Embora Johan não tenha participado ativamente das atividades da Associação Psicanalítica Sueca, seu trabalho clínico, suas contribuições para o desenvolvimento de novas formas de tratamento para doentes mentais graves e todo o corpo de seus escritos foram permeados de pensamento psicanalítico. Seus textos influenciaram gerações de psiquiatras, psicólogos e outros profissionais de saúde nos países nórdicos e deixaram traços profundos na vida cultural sueca.

Johan era uma pessoa calorosa e amorosa que brilhava com curiosidade, interesse genuíno e compreensão intuitiva de outras pessoas. Nós, seus colegas e amigos íntimos, ao longo dos anos temos colaborado e nos visto muitas vezes, tendo encontros emocionantes, não raro com sua esposa, a escritora sueca Inger Alfvén. Com base nessas memórias, em conjunto com seus empreendimentos profissionais, ele deixará um vazio para trás.
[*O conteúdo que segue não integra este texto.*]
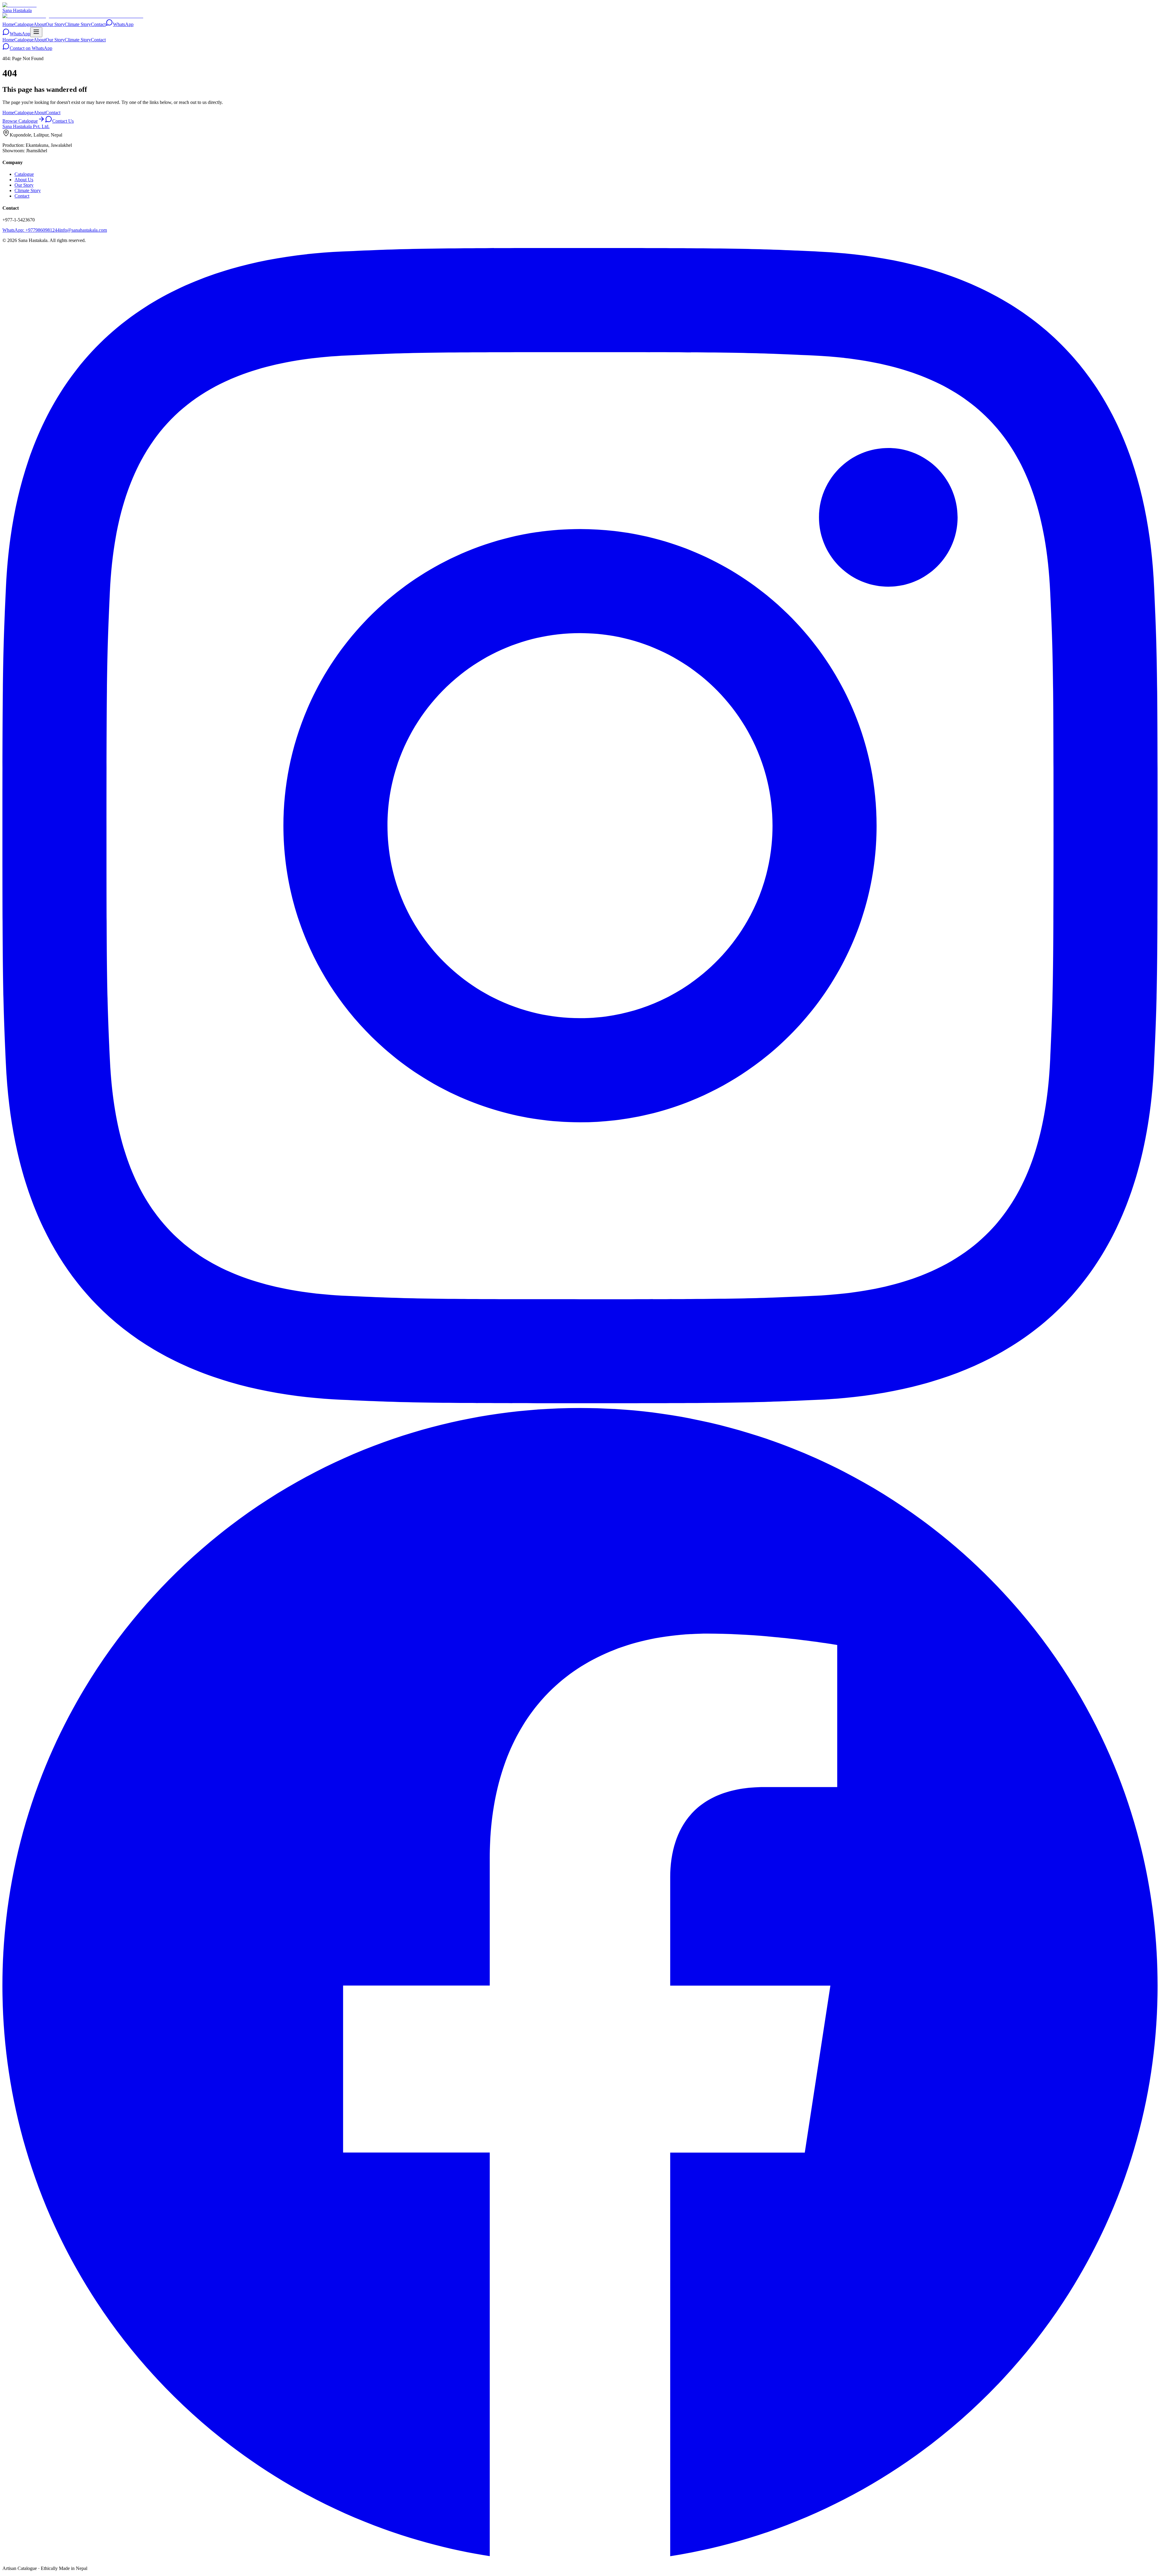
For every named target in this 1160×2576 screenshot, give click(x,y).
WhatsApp (123, 24)
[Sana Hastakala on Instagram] (580, 1401)
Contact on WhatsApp (31, 48)
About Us (23, 179)
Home (8, 24)
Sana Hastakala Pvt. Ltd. (26, 126)
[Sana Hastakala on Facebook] (580, 2558)
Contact (98, 24)
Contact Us (63, 121)
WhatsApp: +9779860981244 (31, 230)
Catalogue (24, 24)
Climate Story (78, 24)
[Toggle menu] (36, 32)
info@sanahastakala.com (83, 230)
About (40, 24)
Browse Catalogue (20, 121)
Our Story (55, 24)
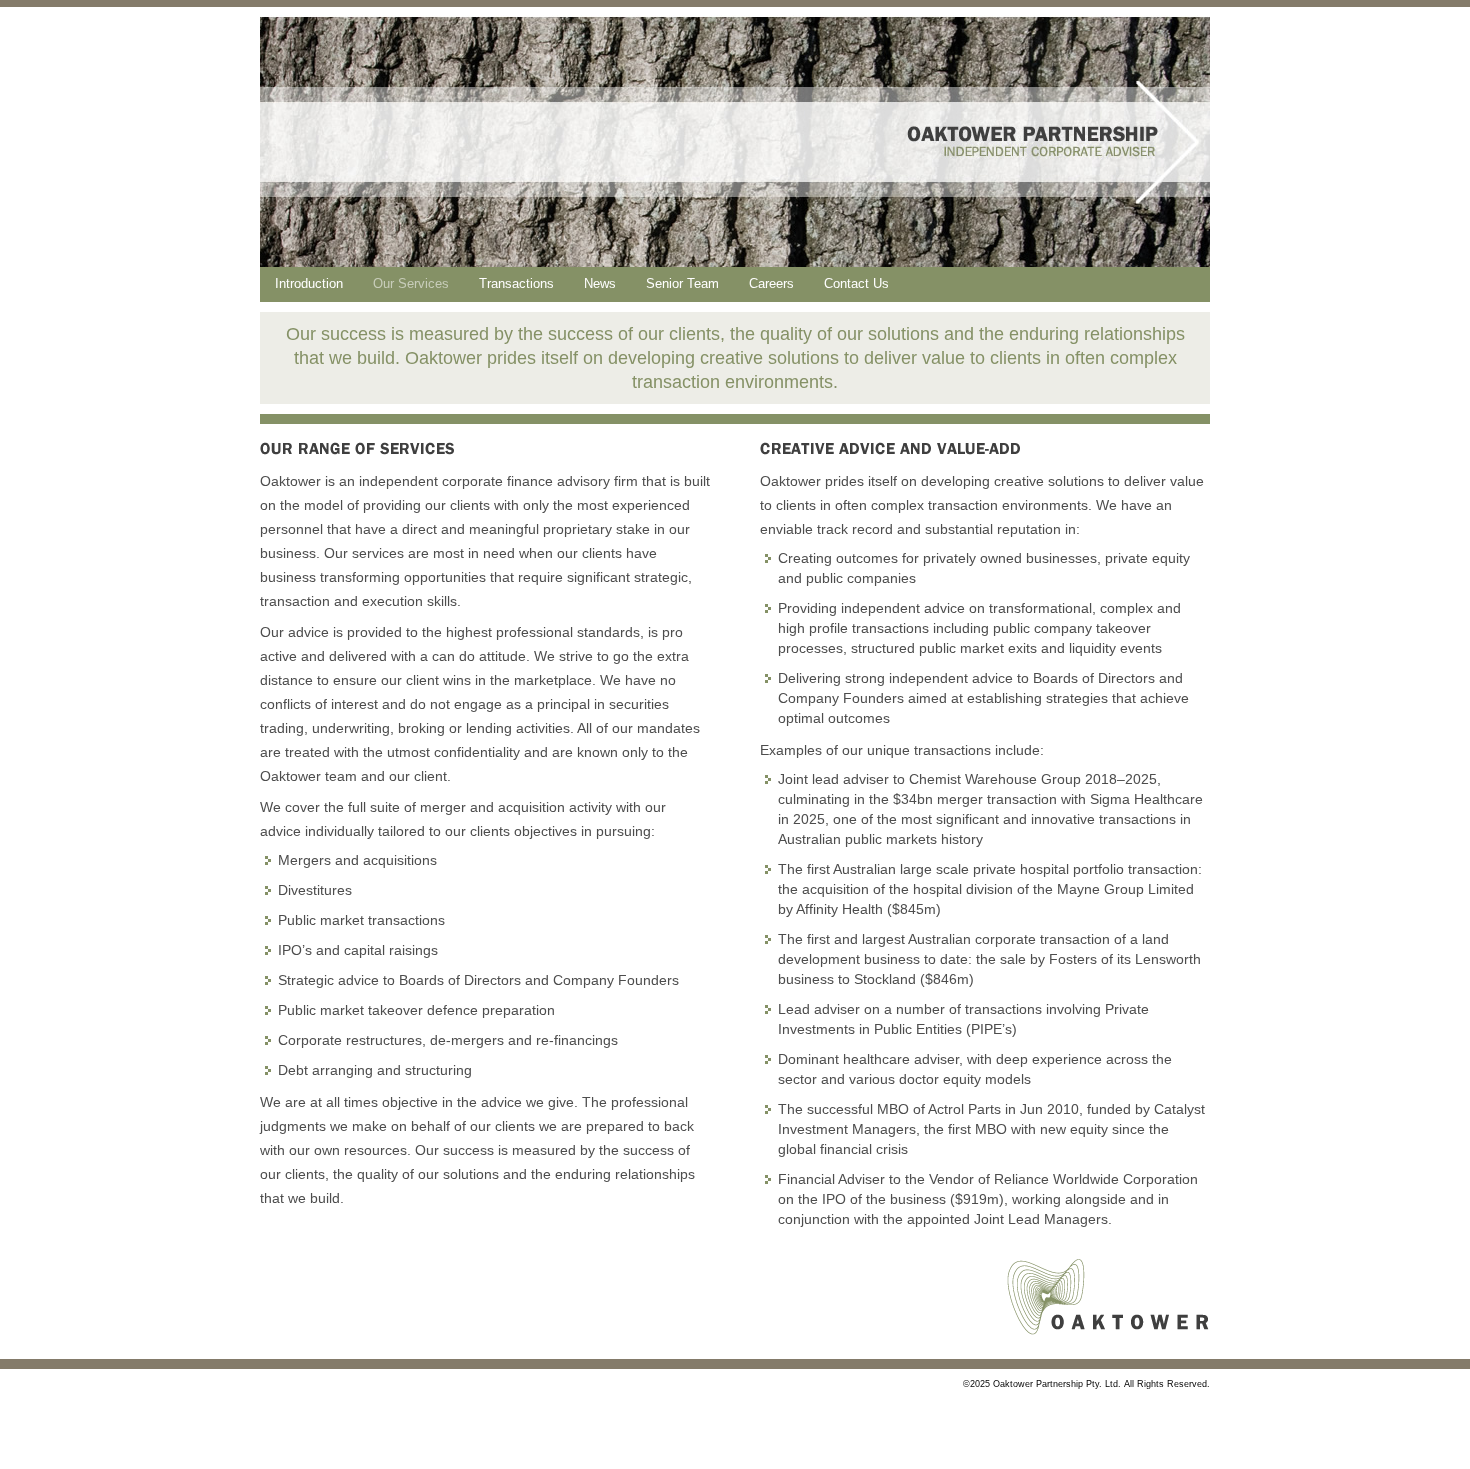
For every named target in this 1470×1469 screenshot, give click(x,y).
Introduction (309, 283)
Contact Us (856, 283)
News (600, 283)
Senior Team (682, 283)
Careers (771, 283)
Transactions (516, 283)
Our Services (411, 283)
Gostaríamos de expressar uma grande e calorosa gratidão por tudo que ele deu e deixou como seu legado.

Johan Schubert e Andrzej Werbart
A Associação Psicanalítica Sueca



Referências

Cullberg, J. 1991. “Pacientes esquizofrênicos recuperados versus não recuperados entre aqueles que tiveram psicoterapia intensiva”. Acta Psychiatrica Scandinavica, 84 (3): 242-245.
Cullberg, J. 2006. Psicoses: Uma Perspectiva Integrativa (1ª ed.) Nova York, NY: Routledge.
Cullberg, J. 2007. The Use of Psychodynamic Understanding of Psychotic States: Delineating Need-Specific Approaches. Em JO Johannessen, BV Martindale, & J. Cullberg, Editores. Psicose em evolução (pp. 185-193). Nova York, NY: Routledge.
Cullberg, J., Mattsson, M., Levander, S., Holmqvist, R., Tomsmark, L., Elingfors, C., & Wieselgren, IM 2006. “Custos de Tratamento e Resultados Clínicos para Pacientes com Esquizofrenia de Primeiro Episódio: A 3 ‐Acompanhamento anual do 'Projeto Pára-quedas' sueco e dois grupos de comparação. Acta Psychiatrica Scandinavica, 114 (4): 274-281.
Strålin, P., Skott, M., & Cullberg, J. 2019. Recuperação precoce e resultado no emprego 13 anos após o primeiro episódio de psicose. Psychiatry Research, 271: 374-380.
Werbart, A., & Cullberg, J., Editores. 1992. Psicoterapia da esquizofrenia: Fatores facilitadores e obstrutivos. Oslo: Scandinavian University Press.